## start EXERCISE MATERIALS

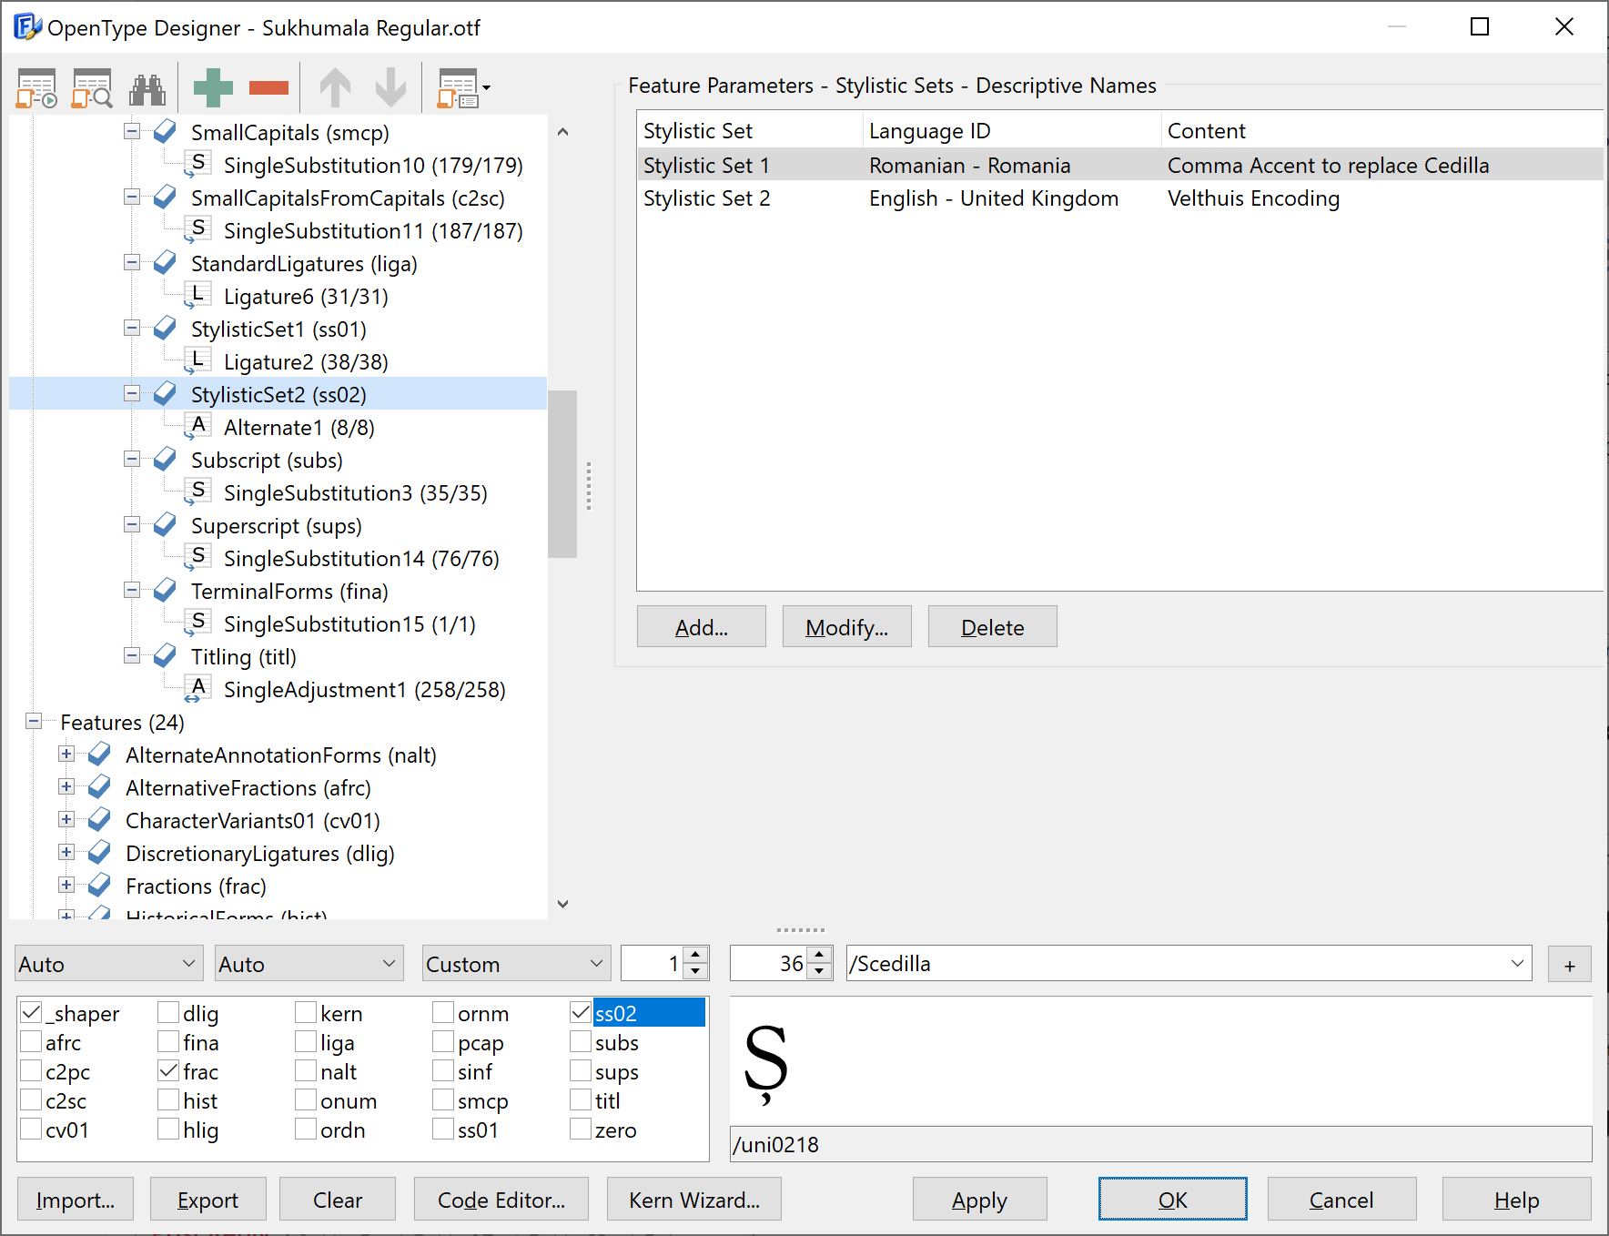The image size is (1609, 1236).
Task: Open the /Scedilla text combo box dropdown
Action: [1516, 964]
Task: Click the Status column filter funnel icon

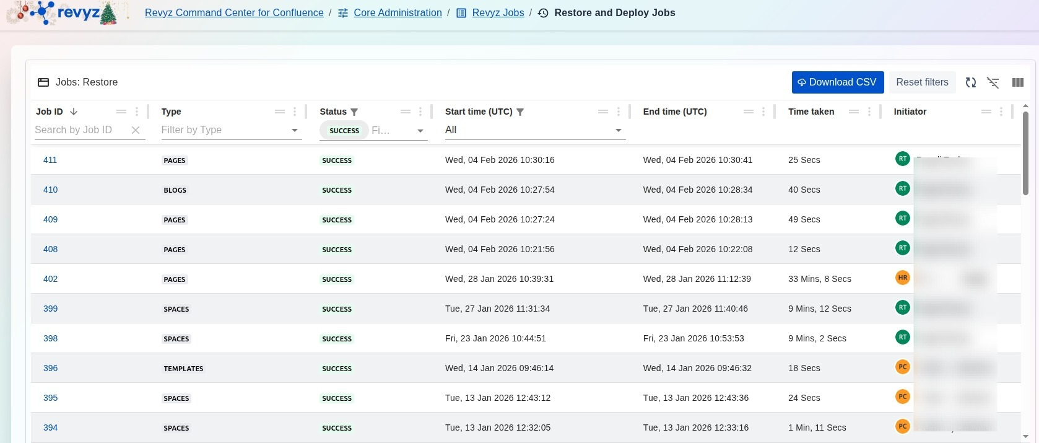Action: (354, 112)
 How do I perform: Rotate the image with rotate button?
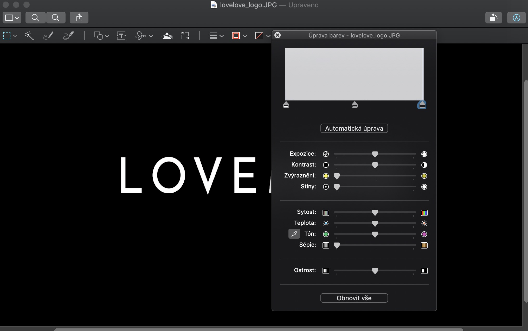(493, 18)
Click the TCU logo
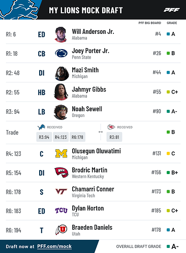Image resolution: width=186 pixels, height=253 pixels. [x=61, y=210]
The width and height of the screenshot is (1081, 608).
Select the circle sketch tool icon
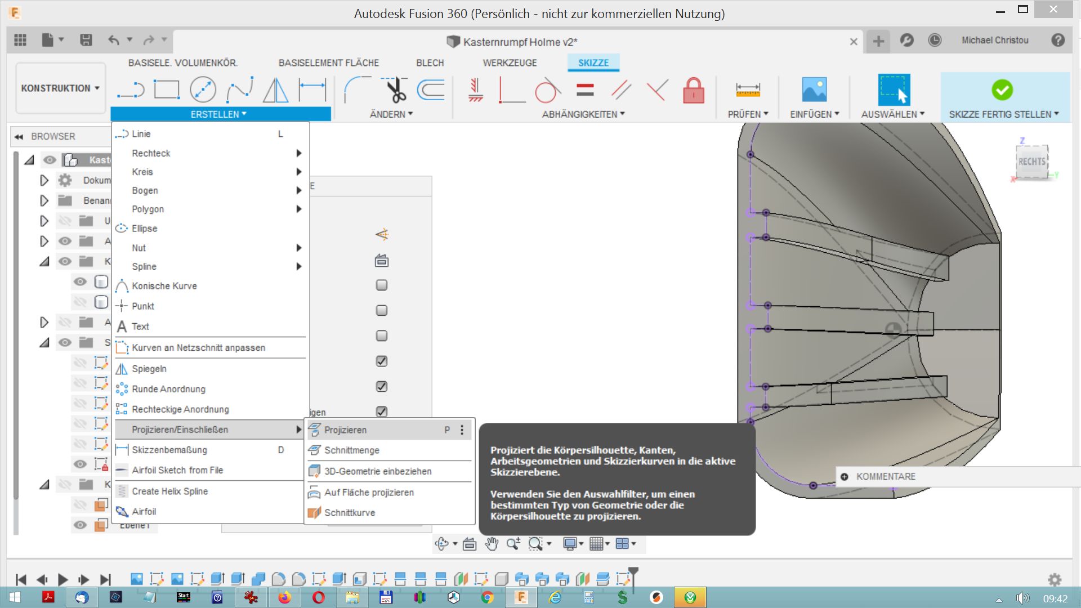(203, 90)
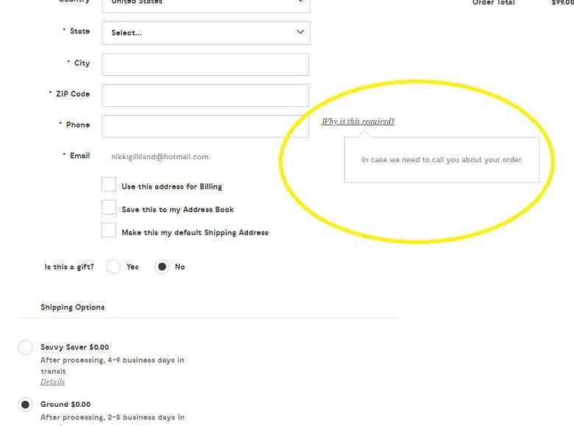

## end EXERCISE MATERIALS

▶ WHAT YOU ARE ASKED TO DO
Rewrite the material above as a Markdown table with a Row column holding a running number and a Text column holding each line, leaving out blank lines and the pictures.

▶ SOLUTION TO THIS TASK
| Row | Text |
|---|---|
| 1 | The image size is (1609, 1236). |
| 2 | Task: Open the /Scedilla text combo box dropdown |
| 3 | Action: [1516, 964] |
| 4 | Task: Click the Status column filter funnel icon |
| 5 | Action: (354, 112) |
| 6 |  How do I perform: Rotate the image with rotate button? |
| 7 | (493, 18) |
| 8 | Click the TCU logo |
| 9 | Image resolution: width=186 pixels, height=253 pixels. [x=61, y=210] |
| 10 | The width and height of the screenshot is (1081, 608). |
| 11 | Select the circle sketch tool icon |
| 12 | (203, 90) |